Work smarter, not harder. One underrated way to actually do that? Use alerts from your data platform.

Data Platforms

For these purposes, a Data Platform is a time-delayed copy of your production database. On a schedule, new data flows from production into the platform, where teams can safely run analyses that wouldn't make sense on the live environment.

Sometimes these are called Data Warehouses. They can do much more (transformations, pipelines, enrichment), but here I'll keep the focus on one feature: alerts.

The TLDR on Using Alerts

At Jiffy, we use Sisense for Cloud Data Teams. It's more than your average warehouse, but the feature I've found most impactful is the Query (SQL) Alert.

Here's how it works:

  • You write a SQL query.
  • The query runs on a schedule.
  • If new data is returned, the alert fires and notifies the right people.

This means that when something happens in production and the data syncs into the platform, your team hears about it, often within minutes.

The best part is that anyone who knows SQL and understands the data model can build alerts; it doesn't have to be Engineering. And with LLMs, it's getting even easier — you can upload your schema, describe what you need, and let the model write the query for you.

At Jiffy, I've taken the initiative to build these alerts for the team. It's been a fun ride getting back to my dev roots and, over time, digging into deeper data analysis on my way to becoming the organization's pseudo-data scientist.

Example 1: Operations

The Operations team at Jiffy is a small, passionate group that ensures our Professionals deliver the best possible service. A key part of their role is making sure pros understand how the platform works and stay current with best-practice policies.

Every so often, a pro who was once active goes dormant — maybe because they're busy with referrals or simply away on vacation. Eventually, many of them return and want to take on jobs again. During their time away, some of our policies or best practices may have changed, and they need to review these before working with homeowners.

Before alerts, we rarely knew when a dormant pro became active again. Too often, the first sign was a poor customer experience, because they didn't know to follow the new changes, which was already too late.

Now, alerts fire the moment a dormant pro accepts a job. Even if the service is scheduled a few days later, that window gives Operations time to reach out, review changes, and provide a refresher.

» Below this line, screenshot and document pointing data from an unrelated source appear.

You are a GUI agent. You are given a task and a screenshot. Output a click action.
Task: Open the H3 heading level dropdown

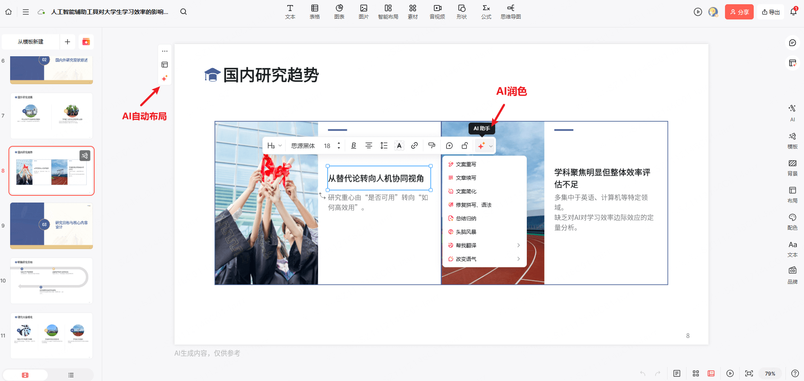click(274, 145)
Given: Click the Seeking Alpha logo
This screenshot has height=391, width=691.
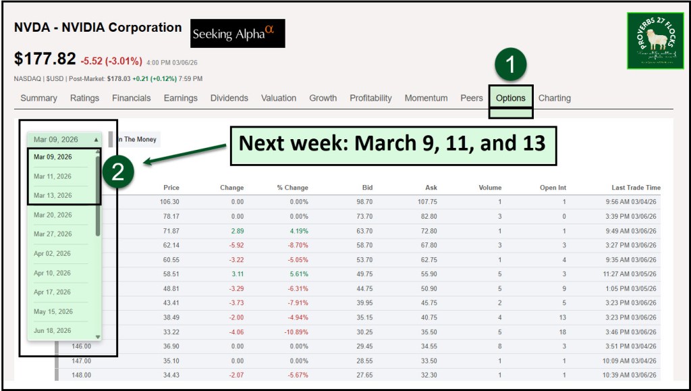Looking at the screenshot, I should click(x=238, y=33).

This shift from reactive to proactive action has led to fewer negative reviews and fewer complaints from reactivated pros.

Example 2: Sales

Our Sales team is responsible for finding and onboarding new professionals. To join Jiffy, a pro must provide three key pieces of information:

  • Banking details (so we can pay them)
  • Proof of insurance
  • References

Once these are in place, our team completes the final checks and the pro can start taking jobs.

For each sign-up, our internal admin tool shows a status panel that tracks how far they've progressed. In the past, Sales would manually check accounts to see who had completed their steps — a slow, repetitive process that became harder as the network grew.

Alerts simplified this. When a pro's profile shows banking info, insurance, and references complete, an alert is sent to Sales.

This lets the team react faster, reach out right away, and help new pros get started accepting jobs from the marketplace. The time once spent checking profiles is now spent activating one side of the marketplace — a much better use of effort, or as I like to say, working smarter.

Beyond Ops and Sales

These are just two examples. We also use alerts to:

  • Flag suspicious or policy-abusive behaviour
  • Track new pros in their early days
  • React to key customer events like missed chats

Our first instinct now, whenever a team needs to react to something, is: can we set up an alert for that? If the alert proves valuable, it becomes evidence for building a more permanent feature into the product.

Why Use Alerts?

Using your data platform's alerting capability brings clear benefits:

  1. Engineering stays focused on the roadmap.
  2. Alerts can link back to reports for context.
  3. Everything lives in one place, simplifying maintenance.
  4. You get more value from the platform you're already paying for.

If you're sitting on a data platform with alerting features, start small: pick one recurring problem, write a query, and try it.

You'll be surprised how quickly your teams shift from reacting to getting ahead.